Ich verschieße, JEDE Bewegung dieser ‘Wilden Schönheit’ für die Nachwelt festhaltend, einen halben Dia-Film! Übrigens: ATEMLOS ...
... & daher wohl kaum verwackelt!
Die (scheinbar) ‘grundlos-blöd’-lächelnden Mienen in den mich umgebenden Touri-Gesichtern sind mir wortlos-beredter Beweis, daß nicht nur ICH von der imposant-geschmeidigen Erscheinung ‘De Nostra Senora León’ MÄCHTIG BEEINDRUCKT bin!

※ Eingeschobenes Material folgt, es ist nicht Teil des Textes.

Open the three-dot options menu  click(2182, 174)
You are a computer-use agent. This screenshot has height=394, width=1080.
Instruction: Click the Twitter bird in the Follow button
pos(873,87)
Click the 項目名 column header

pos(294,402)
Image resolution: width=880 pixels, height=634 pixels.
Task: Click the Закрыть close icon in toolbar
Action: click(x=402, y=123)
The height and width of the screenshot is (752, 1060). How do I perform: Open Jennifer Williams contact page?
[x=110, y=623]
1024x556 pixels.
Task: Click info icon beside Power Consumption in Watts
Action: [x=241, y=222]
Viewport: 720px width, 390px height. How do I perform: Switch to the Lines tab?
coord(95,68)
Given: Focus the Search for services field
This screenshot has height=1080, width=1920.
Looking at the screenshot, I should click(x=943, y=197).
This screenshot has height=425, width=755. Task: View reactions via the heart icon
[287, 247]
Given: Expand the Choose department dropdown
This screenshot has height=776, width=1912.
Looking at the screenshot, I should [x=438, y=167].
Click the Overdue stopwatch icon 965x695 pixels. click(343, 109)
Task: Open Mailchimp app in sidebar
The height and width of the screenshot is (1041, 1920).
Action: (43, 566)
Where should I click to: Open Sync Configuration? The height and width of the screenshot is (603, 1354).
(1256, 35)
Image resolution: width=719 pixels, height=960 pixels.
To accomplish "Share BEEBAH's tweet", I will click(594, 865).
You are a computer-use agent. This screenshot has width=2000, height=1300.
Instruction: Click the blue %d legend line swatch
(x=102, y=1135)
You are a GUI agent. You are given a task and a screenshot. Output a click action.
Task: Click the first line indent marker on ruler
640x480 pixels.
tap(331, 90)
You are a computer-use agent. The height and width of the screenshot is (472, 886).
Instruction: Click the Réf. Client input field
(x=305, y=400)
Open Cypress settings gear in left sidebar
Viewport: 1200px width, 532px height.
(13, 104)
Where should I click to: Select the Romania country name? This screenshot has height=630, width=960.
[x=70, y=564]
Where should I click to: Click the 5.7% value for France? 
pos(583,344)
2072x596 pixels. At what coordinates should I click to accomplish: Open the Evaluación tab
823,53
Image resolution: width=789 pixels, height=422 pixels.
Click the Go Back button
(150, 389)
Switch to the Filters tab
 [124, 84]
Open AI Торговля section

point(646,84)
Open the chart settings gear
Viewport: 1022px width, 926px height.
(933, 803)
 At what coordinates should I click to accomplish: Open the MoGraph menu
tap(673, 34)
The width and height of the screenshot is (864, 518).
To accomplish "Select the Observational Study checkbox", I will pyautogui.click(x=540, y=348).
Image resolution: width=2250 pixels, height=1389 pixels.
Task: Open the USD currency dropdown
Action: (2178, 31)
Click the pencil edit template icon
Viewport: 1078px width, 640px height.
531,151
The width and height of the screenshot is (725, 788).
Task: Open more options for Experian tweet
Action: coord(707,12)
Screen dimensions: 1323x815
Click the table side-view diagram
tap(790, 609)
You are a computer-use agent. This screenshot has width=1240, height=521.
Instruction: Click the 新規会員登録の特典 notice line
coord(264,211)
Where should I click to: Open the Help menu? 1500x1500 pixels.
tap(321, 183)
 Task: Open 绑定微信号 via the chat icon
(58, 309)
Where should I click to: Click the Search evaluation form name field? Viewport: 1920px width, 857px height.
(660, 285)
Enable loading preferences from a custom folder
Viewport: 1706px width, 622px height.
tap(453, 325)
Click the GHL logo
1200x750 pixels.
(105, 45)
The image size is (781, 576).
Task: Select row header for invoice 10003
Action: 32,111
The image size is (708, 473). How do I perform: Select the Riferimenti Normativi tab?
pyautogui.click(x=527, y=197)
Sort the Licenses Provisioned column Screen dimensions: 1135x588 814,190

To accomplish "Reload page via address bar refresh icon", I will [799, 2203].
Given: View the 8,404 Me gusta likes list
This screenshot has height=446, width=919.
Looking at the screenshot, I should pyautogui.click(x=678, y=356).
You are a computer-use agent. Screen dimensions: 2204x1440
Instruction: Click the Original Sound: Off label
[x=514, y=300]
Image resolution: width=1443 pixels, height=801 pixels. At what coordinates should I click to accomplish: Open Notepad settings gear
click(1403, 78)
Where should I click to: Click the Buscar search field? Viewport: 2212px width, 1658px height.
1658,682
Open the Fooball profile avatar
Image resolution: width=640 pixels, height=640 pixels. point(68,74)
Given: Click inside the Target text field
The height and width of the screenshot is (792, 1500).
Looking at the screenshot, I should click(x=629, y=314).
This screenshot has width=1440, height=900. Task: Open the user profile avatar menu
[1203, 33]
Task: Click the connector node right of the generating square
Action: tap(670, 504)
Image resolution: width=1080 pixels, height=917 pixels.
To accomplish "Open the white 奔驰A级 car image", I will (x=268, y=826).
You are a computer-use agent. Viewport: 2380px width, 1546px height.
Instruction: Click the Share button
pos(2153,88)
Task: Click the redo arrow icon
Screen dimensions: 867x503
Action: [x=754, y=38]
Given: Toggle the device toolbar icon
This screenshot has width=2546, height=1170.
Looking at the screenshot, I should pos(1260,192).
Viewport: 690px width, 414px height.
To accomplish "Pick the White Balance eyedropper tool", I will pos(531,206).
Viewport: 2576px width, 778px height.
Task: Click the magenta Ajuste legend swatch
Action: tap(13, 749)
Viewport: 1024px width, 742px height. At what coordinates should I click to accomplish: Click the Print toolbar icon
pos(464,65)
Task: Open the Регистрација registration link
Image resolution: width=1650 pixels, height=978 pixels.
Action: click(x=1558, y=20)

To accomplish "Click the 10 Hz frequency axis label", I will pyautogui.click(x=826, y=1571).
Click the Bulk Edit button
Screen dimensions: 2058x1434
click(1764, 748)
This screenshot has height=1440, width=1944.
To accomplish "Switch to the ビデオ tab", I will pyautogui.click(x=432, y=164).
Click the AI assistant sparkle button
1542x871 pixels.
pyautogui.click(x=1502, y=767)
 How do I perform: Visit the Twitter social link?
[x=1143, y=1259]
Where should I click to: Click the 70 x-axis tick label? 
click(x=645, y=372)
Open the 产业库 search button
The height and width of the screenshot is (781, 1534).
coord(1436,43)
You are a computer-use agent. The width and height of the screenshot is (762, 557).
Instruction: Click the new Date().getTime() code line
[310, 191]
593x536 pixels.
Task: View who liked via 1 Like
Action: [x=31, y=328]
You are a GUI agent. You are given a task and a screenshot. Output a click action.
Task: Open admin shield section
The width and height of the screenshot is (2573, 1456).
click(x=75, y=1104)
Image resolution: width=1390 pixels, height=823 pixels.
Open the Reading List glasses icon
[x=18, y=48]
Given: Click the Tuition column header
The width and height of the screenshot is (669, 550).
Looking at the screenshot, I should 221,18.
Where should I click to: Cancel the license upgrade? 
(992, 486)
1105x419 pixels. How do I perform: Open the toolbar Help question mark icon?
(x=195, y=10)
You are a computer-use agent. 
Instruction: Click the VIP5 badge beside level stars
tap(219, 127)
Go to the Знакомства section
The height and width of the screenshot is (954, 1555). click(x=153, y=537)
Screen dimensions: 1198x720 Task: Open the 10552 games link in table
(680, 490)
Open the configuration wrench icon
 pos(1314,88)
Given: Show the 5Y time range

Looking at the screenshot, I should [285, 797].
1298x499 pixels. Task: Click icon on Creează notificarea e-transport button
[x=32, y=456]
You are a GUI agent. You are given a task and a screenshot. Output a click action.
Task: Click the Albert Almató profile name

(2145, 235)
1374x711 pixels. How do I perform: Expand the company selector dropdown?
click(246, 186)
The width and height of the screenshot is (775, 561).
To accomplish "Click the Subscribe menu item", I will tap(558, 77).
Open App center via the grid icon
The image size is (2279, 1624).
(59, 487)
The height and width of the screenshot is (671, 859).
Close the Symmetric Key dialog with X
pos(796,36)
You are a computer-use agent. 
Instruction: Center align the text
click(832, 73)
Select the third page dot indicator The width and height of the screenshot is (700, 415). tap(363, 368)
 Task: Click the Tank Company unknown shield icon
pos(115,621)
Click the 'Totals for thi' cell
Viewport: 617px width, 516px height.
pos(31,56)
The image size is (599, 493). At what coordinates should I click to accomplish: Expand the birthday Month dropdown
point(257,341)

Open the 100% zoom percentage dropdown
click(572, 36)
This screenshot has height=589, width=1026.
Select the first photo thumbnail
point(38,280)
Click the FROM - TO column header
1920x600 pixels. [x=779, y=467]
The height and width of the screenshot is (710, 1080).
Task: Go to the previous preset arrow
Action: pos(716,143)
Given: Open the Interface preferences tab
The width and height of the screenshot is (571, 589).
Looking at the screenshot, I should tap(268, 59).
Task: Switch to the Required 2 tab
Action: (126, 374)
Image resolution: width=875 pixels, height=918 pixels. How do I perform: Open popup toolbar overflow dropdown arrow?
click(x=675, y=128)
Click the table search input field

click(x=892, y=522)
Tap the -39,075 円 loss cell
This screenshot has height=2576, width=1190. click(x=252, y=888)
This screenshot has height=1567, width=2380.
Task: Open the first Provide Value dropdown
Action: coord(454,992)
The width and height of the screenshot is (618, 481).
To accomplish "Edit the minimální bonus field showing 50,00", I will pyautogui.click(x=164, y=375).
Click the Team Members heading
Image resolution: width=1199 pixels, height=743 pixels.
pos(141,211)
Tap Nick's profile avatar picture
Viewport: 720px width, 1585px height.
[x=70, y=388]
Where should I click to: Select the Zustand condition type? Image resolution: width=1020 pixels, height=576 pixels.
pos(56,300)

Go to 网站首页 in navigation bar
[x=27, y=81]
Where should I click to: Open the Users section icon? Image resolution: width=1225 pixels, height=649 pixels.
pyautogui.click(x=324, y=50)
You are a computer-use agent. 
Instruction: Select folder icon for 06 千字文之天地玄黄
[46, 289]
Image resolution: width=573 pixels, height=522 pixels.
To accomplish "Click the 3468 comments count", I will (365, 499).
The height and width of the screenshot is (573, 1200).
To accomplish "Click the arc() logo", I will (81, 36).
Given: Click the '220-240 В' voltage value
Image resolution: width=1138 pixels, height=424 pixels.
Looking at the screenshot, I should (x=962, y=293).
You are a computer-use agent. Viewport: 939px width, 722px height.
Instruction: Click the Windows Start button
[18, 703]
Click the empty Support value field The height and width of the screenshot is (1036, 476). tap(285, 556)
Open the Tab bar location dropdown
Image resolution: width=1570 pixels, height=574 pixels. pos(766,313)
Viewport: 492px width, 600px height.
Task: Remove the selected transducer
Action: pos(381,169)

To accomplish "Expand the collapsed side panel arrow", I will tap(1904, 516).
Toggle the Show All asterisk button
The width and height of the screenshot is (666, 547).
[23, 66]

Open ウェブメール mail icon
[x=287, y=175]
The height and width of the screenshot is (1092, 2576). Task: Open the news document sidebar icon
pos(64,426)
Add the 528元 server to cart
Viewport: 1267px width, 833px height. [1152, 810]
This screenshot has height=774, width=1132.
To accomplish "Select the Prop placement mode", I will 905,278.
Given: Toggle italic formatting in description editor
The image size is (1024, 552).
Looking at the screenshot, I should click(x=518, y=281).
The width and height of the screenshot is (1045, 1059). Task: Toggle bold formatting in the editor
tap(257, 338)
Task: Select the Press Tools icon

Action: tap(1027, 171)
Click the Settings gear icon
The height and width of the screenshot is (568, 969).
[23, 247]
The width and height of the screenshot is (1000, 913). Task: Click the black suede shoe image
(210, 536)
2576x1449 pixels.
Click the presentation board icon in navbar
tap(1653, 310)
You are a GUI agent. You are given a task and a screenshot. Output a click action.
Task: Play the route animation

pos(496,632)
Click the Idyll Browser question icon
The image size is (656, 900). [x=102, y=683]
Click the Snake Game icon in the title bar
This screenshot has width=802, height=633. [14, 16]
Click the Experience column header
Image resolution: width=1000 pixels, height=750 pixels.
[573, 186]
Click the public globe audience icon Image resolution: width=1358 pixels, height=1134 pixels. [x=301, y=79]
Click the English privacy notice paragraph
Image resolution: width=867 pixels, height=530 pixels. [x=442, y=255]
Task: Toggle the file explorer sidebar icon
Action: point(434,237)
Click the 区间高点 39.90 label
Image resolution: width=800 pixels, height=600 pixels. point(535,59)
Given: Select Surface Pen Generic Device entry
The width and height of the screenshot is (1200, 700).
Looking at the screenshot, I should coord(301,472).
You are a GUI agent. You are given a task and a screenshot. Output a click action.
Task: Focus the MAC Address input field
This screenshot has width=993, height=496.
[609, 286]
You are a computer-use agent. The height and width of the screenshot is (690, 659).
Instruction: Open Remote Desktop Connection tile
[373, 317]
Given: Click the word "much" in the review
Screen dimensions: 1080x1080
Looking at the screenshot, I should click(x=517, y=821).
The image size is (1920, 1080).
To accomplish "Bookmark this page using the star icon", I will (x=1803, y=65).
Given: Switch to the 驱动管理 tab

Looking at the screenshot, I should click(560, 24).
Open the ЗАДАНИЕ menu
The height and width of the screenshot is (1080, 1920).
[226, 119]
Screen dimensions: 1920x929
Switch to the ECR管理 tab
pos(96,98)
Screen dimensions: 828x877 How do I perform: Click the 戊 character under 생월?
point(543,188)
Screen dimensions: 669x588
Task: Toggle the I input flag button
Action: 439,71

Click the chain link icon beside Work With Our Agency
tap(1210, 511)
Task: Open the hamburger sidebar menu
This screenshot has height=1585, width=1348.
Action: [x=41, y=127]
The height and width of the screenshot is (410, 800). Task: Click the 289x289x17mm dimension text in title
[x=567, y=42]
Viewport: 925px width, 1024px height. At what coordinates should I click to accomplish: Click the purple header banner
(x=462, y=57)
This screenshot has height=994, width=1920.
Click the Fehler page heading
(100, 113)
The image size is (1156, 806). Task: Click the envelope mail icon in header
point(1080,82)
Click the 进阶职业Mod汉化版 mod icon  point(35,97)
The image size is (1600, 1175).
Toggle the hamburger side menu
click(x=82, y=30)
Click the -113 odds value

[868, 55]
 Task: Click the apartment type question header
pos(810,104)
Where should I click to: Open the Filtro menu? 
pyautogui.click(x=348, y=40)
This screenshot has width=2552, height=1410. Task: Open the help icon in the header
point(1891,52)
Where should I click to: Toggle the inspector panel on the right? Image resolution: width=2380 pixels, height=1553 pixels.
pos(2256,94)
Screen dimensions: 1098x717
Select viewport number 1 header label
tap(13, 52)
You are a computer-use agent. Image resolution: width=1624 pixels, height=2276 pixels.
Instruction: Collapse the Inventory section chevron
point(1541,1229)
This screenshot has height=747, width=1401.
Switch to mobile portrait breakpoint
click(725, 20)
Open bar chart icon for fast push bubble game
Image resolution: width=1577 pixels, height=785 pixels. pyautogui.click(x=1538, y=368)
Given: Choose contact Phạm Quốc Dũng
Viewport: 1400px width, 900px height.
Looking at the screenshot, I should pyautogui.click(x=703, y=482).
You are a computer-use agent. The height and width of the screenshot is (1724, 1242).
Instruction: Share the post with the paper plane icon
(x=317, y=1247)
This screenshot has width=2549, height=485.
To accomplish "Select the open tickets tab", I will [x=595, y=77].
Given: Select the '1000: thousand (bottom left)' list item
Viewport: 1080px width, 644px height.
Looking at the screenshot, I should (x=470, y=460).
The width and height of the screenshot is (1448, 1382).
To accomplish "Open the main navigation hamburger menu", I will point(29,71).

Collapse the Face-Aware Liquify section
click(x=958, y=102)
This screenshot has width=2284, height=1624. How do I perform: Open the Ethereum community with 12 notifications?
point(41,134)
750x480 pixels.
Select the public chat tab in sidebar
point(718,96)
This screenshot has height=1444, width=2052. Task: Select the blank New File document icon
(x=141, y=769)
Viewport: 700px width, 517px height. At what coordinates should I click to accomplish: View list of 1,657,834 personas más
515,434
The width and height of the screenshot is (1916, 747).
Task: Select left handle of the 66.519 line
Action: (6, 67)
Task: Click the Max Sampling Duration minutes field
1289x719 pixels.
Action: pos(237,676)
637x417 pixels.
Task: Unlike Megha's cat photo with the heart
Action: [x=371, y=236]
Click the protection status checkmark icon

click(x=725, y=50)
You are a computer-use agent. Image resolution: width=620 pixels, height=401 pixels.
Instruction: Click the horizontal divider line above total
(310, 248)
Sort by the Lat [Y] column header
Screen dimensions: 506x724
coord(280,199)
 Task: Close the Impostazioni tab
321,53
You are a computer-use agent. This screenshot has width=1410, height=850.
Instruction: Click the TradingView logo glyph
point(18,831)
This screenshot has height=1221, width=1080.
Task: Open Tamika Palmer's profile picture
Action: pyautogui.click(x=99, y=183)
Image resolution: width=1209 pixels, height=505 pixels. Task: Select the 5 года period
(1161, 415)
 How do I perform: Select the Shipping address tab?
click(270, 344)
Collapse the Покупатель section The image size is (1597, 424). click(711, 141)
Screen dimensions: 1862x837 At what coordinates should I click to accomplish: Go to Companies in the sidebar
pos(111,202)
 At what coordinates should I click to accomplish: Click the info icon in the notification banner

Naja - der Rest unsrer vormittäglichen Spazier-Fahrt kann da natürlich nicht mehr (auch nur annähernd) mithalten:
- kurzer Stop & Erklimmen eines etwa 100 Höhenmeter messenden Aussichtshügels sowie (‘von oben’) einige ‘nette’ Panorama-Shots (auch von unbeirrt ihrer Wege ziehenden Elefanten & umher-irrenden Safari-Jeeps, die sich letztlich immer, wie zufällig treffen & ‘Face-To-Face’ gegenüberstehen: ‘Hm, was mögen wohl die bedauernswerten Jeeps denken, wenn sich die ach-so-aufdringlichen Elefanten ach-so-aufdringlich-nah an sie heranpirschen & dann ... GLOTZEN !?’),
- einige Nahaufnahmen von zwar unendlich häßlichen, staturmäßig jedoch enorm beeindruckenden Wasserbüffeln (tja, aus der ‘Makromotiv’-Distanz ist SCHON nachvollziehbar, warum ‘der gemeine ost-afrikanische Büffel’ von einigen Großwild-Kennern immer noch zu den ‘Big Five’ gezählt wird),
- kurz vor Erreichen unseres Basis-Lagers bittet mich schließlich noch ein großer, ‘Verrry Strange’ aussehender Vogel (mit Namen ‘Kori Bustard’) durch aufdringliches Posieren um Aufnahme in mein privates, photografisches Tierlexikon (später erst erfahre ich, daß es sich um eine afrikanische ‘Trappen’-Unterart handelt - die ... äh ... nebenbei & doch passend zum Thema ‘die eher unspektakulären Sensationen’, bemerkt, mit bis zu zwanzig Kilogramm Körpergewicht der schwerste flugfähige Vogel der Welt ist!).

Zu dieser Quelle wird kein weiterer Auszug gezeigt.